Thursday, November 01, 2007

`Tis Not the Season

It’s November 1st, which means it’s the official start of the Holiday Season, the generic term for Christmas – not the religious or social or fanciful Christmas, no – the Christmas of people buying things for each other in an atmosphere of stress so heavy it crackles like a live wire blown into the rain by an angry wind.

Actually, Christmas began with the Labor Day weekend, a traditionally busy shopping time but less so this year, because folks are freaked out. Lots of people didn’t start their shopping early and a lot of us still aren’t ready to begin. The mortgage crisis. The lead-embellished toys. Gas prices. The Fires. Food prices. The hateful, tedious campaign. The horrible news of strife and death everywhere around the world. There was an Earthquake in California. Robert Goulet died. I once heard someone describe the poinsettia as the Robert Goulet of botany… which is funny and true, and brings us back to Christmas.

I used to love Christmas when I was a little girl, even after I found out Santa was an urban myth. For one thing, it didn’t start until after Thanksgiving – the day after, yes, but no one tried to steal Thanksgiving’s thunder. Right after we took down the construction paper pumpkins and skeletons and ghosts from the school windows, up went the turkeys, Pilgrims and Indians and they stayed up for a whole month. I was in many a Thanksgiving school play. Once I recited Hiawatha in Assembly.

Supplied material:
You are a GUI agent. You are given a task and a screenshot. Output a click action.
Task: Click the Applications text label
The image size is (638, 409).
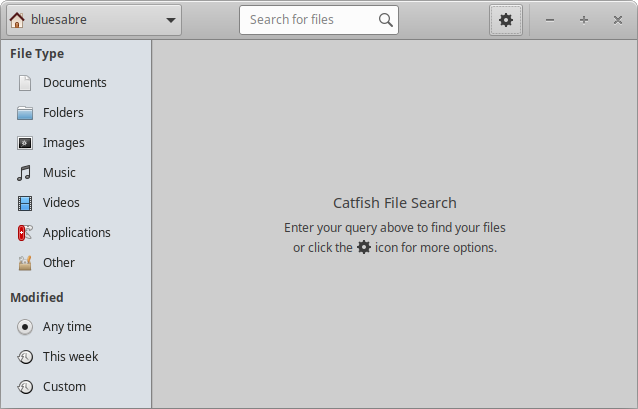[x=77, y=233]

Directions for this task:
From the holiday season post above, transcribe the passage starting with "I used to love" and going on through "Hiawatha in Assembly.".

The completed task:
I used to love Christmas when I was a little girl, even after I found out Santa was an urban myth. For one thing, it didn’t start until after Thanksgiving – the day after, yes, but no one tried to steal Thanksgiving’s thunder. Right after we took down the construction paper pumpkins and skeletons and ghosts from the school windows, up went the turkeys, Pilgrims and Indians and they stayed up for a whole month. I was in many a Thanksgiving school play. Once I recited Hiawatha in Assembly.